DOCUMENT TEXT =
*****

The reinforcement learning problem

Reinforcement learning is, at its core, a method for training an ML model through trial and error. In order to train an RL model, we have a “learner” and a method for generating experience. The experience that is generated is called “exploration” where we take random actions to get into new situations in order to learn which states are safe and which are not. The result of this exploration is then sent back to the learner which “reinforces” the good behavior and penalizes bad behavior.

This approach has proven to be highly effective in many tasks in game playing and robotics but has not yet been explored much in the AV industry. At Nuro, we have been investing in building highly performant RL training systems to enable advanced RL research as part of a scalable approach to an ML-first autonomy stack. In fact, we have built a system that enables us to train on years worth of driving experience in only a single hour.

The anatomy of an RL system

An efficient distributed training system is critical in order to enable training RL models in highly complex tasks. While a human can learn tasks like driving with relatively few hours of experience, ML models (and RL algorithms) require large amounts of data in order to learn effectively. As the complexity of the task we are trying to learn grows, the data requirement also increases. In order to gather enough data and learn from a sufficient amount of data, we need a sophisticated training system.

Simulation

One of the key components of any RL training system is a method to gather experience. In some industries like manipulation, we can collect experience directly in the real world. However, in safety critical applications like AV, it would be impossible to collect safety critical data in large quantities in the real world. Instead, we use simulation to gather experience.

*****

GOAL A =
Answer these from the reinforcement learning text:
(i) What is the generated experience called?
(ii) How much driving experience does the system described allow training on in a single hour?
(iii) What is used to gather experience in place of real-world collection for AV?
GOAL B = Filter the records, copying every line that contains the string "Choose".
The text and the records have no connection to each other.

(Entries on where items appear)
*****

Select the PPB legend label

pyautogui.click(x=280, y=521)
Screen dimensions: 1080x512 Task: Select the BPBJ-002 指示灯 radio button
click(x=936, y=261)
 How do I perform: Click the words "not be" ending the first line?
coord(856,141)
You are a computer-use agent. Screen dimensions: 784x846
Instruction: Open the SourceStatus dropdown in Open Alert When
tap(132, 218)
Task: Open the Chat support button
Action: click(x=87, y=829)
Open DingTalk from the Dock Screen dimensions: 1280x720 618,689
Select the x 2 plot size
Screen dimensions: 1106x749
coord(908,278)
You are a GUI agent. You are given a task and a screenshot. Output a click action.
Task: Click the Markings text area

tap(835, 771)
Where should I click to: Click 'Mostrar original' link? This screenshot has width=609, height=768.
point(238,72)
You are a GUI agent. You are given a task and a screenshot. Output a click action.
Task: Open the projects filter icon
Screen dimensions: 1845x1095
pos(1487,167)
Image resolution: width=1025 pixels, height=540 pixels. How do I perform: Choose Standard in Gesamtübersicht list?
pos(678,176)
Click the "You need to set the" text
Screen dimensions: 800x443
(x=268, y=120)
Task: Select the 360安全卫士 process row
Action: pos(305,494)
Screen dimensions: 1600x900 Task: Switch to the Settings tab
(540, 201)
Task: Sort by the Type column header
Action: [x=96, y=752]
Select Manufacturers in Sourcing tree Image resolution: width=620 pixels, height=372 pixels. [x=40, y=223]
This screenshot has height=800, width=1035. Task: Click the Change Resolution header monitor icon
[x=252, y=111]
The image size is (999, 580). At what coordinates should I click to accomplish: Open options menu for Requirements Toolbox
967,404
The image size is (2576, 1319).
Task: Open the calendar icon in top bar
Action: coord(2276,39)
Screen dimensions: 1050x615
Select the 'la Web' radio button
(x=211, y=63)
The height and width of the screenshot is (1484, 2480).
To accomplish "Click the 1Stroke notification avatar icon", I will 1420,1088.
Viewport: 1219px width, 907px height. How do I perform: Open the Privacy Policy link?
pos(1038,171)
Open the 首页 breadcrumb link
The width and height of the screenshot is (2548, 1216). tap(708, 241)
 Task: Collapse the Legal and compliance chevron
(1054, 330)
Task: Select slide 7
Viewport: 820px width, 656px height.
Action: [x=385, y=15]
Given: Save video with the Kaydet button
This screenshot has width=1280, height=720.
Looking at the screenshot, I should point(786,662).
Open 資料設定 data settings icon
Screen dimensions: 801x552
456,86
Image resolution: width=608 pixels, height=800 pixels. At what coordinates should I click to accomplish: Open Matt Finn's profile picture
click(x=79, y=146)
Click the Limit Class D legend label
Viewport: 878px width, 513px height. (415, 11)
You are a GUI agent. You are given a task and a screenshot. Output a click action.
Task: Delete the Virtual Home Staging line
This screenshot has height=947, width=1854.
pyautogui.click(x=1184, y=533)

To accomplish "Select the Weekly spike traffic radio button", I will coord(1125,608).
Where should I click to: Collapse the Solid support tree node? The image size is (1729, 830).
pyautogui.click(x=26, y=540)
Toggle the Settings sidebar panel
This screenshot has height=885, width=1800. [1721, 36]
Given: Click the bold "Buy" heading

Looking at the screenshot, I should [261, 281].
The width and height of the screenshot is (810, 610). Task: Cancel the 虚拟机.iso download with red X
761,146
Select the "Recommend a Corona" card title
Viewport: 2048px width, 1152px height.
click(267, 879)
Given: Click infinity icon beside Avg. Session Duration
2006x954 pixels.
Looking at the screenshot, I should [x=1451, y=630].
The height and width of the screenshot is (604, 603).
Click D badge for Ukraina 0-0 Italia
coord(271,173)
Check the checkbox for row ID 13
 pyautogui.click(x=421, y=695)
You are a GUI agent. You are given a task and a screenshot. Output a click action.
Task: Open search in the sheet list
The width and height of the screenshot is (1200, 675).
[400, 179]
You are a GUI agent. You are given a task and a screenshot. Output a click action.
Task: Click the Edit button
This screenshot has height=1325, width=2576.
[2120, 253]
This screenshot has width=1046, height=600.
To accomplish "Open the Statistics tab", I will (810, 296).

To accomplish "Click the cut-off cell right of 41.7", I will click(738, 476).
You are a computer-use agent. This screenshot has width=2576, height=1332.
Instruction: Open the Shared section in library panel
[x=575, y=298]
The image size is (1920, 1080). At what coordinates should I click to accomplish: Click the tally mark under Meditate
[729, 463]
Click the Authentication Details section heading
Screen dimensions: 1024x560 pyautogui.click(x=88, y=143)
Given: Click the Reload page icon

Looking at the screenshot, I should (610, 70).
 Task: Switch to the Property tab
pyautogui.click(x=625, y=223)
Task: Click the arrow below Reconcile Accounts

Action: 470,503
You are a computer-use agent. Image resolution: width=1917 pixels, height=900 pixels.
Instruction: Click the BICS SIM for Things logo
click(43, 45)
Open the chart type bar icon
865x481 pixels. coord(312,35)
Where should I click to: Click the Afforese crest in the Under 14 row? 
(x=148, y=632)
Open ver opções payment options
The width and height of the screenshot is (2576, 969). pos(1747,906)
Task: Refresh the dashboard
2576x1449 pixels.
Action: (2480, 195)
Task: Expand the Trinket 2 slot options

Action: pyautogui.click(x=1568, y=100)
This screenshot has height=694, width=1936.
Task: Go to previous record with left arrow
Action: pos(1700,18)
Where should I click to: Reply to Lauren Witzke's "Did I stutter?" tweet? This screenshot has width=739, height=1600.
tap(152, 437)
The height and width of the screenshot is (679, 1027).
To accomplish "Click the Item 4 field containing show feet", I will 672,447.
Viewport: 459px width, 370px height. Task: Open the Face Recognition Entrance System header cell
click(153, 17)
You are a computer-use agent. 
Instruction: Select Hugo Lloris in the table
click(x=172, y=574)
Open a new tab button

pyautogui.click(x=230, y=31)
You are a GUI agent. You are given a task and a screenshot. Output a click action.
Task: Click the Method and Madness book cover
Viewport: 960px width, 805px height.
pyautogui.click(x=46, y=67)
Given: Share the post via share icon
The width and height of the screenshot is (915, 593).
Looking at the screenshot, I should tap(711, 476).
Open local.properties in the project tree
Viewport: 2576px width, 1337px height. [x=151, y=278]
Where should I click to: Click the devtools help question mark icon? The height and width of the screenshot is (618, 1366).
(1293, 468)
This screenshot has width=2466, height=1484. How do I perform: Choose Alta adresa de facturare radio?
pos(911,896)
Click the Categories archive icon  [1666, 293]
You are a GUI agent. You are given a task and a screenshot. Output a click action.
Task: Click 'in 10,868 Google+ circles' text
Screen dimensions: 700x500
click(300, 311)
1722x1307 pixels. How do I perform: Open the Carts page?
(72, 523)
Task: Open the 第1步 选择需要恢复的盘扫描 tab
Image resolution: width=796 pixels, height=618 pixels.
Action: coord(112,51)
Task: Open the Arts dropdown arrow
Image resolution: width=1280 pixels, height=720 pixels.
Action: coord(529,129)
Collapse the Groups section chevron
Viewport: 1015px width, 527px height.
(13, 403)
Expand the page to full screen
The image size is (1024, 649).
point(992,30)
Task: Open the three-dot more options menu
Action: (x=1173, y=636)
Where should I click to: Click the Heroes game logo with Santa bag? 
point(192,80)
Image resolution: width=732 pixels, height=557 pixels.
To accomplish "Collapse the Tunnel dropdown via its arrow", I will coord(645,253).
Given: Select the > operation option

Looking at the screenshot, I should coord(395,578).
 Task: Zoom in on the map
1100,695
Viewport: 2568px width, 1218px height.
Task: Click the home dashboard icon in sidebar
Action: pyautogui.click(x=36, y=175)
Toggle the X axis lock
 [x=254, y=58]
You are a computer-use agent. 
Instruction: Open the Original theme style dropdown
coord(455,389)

*****

TASK ANSWER A =
(i) Exploration.
(ii) Years worth of driving experience.
(iii) Simulation.

TASK ANSWER B =
Image resolution: width=1025 pixels, height=540 pixels. How do I perform: Choose Standard in Gesamtübersicht list?
This screenshot has width=2466, height=1484. How do I perform: Choose Alta adresa de facturare radio?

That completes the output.